Bolu ve Düzce'ye gittik.
Neler gördük, neler dinledik?
Önce "Bolu dağı geçişinden" başlayalım.
"Tünel inşaatı" tam gaz sürüyor.
Devletin "resmi programına göre" tünelin bu yılın sonuna bitmesi gerekiyor.
Bizim görüşümüze göre ise:
* Tünelin "İstanbul'dan Ankara'ya gidiş bölümü" tamamlanmak üzere... Yıl sonuna yetişir.
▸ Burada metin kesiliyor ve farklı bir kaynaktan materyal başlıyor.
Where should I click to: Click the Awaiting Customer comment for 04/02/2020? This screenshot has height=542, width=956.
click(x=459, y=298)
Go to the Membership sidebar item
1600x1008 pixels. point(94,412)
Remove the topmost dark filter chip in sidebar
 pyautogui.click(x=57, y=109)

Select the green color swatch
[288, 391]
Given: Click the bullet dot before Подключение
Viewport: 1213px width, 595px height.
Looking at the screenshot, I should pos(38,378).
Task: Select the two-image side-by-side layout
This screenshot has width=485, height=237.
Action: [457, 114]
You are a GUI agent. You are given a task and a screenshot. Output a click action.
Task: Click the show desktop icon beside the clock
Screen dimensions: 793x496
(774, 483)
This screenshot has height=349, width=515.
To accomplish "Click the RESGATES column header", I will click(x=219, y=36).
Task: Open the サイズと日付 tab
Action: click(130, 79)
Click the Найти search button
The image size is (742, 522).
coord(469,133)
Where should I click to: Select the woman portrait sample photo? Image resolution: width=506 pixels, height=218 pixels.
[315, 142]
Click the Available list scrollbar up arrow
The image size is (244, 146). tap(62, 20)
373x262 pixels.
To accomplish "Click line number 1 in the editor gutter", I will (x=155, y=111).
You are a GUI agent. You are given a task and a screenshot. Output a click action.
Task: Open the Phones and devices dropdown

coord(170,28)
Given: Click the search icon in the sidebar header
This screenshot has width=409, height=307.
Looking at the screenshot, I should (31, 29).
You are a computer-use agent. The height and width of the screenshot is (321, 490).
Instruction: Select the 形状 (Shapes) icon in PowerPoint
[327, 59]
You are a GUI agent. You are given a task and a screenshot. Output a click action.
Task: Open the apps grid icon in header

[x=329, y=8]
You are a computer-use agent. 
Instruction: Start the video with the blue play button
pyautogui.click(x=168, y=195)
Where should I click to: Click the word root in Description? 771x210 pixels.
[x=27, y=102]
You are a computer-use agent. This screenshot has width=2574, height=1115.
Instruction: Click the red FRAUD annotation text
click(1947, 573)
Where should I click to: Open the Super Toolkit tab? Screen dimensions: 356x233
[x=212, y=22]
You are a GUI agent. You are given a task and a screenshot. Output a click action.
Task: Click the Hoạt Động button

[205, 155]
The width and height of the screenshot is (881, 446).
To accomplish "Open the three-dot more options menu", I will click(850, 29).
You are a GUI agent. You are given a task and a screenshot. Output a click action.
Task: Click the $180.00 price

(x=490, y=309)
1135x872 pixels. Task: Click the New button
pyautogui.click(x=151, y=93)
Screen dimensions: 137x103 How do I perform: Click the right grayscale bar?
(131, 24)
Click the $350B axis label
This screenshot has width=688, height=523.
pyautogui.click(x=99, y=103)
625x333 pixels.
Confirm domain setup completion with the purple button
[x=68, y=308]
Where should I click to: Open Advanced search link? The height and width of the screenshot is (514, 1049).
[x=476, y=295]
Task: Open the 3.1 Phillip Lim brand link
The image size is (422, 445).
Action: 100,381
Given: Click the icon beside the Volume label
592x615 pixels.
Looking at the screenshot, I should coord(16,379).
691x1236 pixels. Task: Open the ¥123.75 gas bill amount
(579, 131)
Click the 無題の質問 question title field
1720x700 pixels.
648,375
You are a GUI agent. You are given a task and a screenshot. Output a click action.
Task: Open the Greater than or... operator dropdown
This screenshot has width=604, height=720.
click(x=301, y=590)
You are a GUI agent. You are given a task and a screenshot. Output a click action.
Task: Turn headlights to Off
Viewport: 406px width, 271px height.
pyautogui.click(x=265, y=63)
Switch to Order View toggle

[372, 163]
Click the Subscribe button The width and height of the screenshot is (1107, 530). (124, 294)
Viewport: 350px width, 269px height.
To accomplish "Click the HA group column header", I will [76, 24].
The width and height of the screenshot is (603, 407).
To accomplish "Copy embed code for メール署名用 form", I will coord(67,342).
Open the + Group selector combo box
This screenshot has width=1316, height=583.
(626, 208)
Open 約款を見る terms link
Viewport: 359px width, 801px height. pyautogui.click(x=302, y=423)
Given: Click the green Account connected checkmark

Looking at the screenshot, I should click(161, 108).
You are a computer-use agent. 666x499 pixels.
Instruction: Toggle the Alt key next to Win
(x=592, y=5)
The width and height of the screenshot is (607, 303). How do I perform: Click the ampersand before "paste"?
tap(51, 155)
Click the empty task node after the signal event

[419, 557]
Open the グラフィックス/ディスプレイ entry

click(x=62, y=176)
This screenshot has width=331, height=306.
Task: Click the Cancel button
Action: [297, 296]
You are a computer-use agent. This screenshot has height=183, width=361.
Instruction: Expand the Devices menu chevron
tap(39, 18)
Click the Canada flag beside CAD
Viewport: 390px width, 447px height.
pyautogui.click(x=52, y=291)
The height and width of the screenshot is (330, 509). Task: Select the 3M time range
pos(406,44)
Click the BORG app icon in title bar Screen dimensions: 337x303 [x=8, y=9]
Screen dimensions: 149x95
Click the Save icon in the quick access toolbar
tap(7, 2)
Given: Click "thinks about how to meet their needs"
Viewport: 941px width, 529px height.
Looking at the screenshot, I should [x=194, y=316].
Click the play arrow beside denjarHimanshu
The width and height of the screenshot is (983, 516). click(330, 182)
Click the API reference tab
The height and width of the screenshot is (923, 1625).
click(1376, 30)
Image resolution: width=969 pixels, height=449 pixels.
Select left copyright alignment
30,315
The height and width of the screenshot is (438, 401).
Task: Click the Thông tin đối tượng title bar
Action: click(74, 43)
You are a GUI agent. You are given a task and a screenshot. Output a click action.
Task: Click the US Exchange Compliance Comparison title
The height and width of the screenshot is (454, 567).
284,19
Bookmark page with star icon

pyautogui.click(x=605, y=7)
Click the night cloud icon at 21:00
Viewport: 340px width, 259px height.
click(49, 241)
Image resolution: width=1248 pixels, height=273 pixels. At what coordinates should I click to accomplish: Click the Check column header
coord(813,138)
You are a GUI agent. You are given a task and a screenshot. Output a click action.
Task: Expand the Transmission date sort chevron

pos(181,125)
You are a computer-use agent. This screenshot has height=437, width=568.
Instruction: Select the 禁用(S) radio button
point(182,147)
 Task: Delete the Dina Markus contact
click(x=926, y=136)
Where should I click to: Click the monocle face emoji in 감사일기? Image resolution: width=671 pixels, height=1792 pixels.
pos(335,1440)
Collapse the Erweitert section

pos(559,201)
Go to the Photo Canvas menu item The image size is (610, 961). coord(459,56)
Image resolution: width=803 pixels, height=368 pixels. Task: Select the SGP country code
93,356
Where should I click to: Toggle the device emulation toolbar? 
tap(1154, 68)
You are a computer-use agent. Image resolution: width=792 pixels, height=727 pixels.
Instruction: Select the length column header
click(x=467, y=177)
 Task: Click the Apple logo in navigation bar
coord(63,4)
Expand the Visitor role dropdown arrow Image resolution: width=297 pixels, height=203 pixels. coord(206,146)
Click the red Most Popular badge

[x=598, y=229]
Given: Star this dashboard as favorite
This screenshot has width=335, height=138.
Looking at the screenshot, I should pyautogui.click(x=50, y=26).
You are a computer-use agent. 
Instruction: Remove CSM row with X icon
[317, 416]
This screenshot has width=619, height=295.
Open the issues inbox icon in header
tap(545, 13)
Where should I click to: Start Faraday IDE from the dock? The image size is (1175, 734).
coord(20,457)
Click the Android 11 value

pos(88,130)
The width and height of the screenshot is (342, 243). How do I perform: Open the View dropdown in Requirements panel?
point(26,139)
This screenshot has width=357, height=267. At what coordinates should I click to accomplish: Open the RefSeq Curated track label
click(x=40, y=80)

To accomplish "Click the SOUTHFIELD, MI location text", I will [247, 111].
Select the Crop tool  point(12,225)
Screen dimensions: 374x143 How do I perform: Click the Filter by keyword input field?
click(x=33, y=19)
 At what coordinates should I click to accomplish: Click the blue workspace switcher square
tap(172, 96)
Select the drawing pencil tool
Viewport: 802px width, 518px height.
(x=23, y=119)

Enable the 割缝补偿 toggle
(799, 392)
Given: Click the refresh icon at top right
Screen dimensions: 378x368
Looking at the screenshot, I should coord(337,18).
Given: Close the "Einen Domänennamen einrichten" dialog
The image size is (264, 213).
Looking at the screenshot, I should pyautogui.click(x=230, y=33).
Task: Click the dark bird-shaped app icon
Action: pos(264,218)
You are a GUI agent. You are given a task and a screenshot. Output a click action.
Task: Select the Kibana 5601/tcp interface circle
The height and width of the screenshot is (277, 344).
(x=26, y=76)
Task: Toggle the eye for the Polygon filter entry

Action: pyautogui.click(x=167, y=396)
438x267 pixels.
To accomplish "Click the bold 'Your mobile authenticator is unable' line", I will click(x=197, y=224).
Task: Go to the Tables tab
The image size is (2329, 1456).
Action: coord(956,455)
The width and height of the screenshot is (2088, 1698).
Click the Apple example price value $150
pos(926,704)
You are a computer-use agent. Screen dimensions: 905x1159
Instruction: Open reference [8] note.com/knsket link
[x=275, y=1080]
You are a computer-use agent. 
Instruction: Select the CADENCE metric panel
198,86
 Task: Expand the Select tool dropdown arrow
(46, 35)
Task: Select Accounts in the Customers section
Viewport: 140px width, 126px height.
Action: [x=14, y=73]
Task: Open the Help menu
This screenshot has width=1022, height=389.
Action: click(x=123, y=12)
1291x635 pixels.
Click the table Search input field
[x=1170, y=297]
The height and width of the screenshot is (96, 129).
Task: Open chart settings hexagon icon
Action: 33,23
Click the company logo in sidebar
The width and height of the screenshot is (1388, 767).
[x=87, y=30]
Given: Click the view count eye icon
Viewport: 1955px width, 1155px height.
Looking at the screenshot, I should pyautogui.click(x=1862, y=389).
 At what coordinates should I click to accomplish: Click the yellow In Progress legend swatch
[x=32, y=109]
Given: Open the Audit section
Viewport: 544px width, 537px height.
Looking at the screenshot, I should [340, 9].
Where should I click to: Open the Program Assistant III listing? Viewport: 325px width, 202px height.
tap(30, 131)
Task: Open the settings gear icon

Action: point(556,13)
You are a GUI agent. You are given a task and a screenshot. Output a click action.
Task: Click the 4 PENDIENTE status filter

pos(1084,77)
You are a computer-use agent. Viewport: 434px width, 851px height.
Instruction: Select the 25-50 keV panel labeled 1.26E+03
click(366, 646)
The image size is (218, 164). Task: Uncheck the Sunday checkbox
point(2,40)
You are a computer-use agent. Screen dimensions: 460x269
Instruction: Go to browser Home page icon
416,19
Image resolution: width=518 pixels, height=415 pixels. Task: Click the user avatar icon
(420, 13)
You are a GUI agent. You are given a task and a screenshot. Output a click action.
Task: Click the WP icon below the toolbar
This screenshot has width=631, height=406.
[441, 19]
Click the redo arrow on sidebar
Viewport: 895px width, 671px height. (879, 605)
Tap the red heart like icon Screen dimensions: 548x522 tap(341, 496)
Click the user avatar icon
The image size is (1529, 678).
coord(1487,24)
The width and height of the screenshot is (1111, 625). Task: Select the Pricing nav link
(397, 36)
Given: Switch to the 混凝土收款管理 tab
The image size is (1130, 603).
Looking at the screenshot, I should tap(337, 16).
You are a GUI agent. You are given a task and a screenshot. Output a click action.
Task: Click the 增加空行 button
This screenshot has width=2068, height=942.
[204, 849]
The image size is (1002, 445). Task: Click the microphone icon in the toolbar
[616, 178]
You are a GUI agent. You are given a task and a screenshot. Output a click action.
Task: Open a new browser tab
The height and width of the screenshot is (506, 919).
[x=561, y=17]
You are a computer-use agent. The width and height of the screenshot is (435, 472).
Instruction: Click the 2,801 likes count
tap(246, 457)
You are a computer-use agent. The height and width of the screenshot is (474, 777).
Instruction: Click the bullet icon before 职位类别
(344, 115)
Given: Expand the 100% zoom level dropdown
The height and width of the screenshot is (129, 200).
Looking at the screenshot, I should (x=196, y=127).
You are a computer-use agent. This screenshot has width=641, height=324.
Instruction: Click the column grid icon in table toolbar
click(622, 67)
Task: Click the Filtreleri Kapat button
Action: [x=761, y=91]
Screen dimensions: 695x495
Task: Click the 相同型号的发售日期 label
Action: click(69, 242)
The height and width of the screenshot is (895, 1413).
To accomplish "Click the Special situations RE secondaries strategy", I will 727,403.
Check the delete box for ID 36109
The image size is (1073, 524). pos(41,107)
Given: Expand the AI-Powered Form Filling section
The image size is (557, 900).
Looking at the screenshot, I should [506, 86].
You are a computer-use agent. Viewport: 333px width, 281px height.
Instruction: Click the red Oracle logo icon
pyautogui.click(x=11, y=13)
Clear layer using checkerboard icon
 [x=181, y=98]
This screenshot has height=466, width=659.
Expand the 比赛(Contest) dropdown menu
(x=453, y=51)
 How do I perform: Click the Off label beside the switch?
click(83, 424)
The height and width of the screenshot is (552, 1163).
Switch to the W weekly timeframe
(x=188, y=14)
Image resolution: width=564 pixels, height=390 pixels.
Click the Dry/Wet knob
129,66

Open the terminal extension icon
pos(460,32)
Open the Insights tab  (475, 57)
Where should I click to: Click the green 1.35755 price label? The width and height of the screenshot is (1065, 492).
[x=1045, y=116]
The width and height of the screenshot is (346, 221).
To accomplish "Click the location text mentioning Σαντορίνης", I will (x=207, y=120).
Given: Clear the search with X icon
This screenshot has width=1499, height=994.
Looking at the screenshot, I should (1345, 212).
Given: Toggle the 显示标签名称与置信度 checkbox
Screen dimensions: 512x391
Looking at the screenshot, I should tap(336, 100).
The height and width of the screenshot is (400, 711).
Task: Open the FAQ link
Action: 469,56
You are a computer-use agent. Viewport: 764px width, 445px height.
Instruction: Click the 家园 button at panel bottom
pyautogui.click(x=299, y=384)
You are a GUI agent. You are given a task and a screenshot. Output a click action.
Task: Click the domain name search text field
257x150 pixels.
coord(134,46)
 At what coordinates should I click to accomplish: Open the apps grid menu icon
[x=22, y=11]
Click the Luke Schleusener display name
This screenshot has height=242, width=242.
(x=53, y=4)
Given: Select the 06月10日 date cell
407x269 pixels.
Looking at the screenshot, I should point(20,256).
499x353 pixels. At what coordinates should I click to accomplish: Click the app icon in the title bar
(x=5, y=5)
* "Ankara'dan İstanbul'a gidiş bölümü" ise gecikebilir.
***
Ankara "konuyu yakından izliyor."
"Zamanında bitsin" diye bastırıyor.
Bu "bastırma" elbette işi hızlandırıyor ama...
Yine de "iki geçişten biri" inşaat olarak, diğerinin gerisinde.
***
Düzce'de "yakınma" dinledik.
Kimi "fındık para etmedi" diye yakınıyor.
Kimi de:
-Bolu tüneli açılınca, dağda ekmek yiyen 3 bin kişi ne olacak?
***
Bolu dağı geçişinin "bir bölümü" Bolu sınırları içinde.
Bir bölümü de "Düzce."
"Karanlıkdere" mevkii, iki il arasında "sınır."
Dağda lokantalar var.
Hediyelik eşya satıcıları var.
"Var oğlu var."
Yüzlerce işletme.
***
Tünel açılıp da trafik "dağın altına" kayınca...
"Dağ yolundaki" yüzlerce işletme ister istemez kapanacak.
"Dağ ekonomisi" çökecek.
***
Bolu ve Düzce Ticaret Odaları "ortak toplantılar" yaptılar.
Dosyalar hazırladılar.
Başbakan'a, Bakanlar'a verdiler.
Bizden de "destek" istiyorlar. * * *
"Bolu dağındaki 3 bin çalışan" ile Bolu ve Düzce Ticaret Odaları'nın "öncelikli" arzusu:
-Bize otoyol üstünde yer verilsin.
***
"Yeri" belirlemişler.
Tünelin "girişinde" veya "çıkışında" boş 2 alan var.
Onlardan "biri."
İki yerden biri "Kaynaşlı'ya yakın", öteki "Elmalı köyüne."
***
Dağ esnafı ve çalışanları "örgütlense bile..."
Ankara da onlara "istedikleri yeri" verse bile...
O kadar kişi "o yerden" nasıl ekmek yiyecek?
***
Düzce Ticaret ve Sanayi Odası Meclis Başkanı Ragıp Gökesağoğlu "bir projemiz var" dedi.
Devletin tahsis edeceği yeni alana "her esnaf bir dükkan açacak."
Köfteci, pideci, hediyelik eşyacı, turşucu, çanak çömlekçi...
Böylece "herkes kısmetini yiyecek."
***
Bizce "başka projeler" de gerekiyor.
Ve de "gecikmeden."
Zira Bolu dağının esnafı da, çalışanları da "bizim insanlarımız."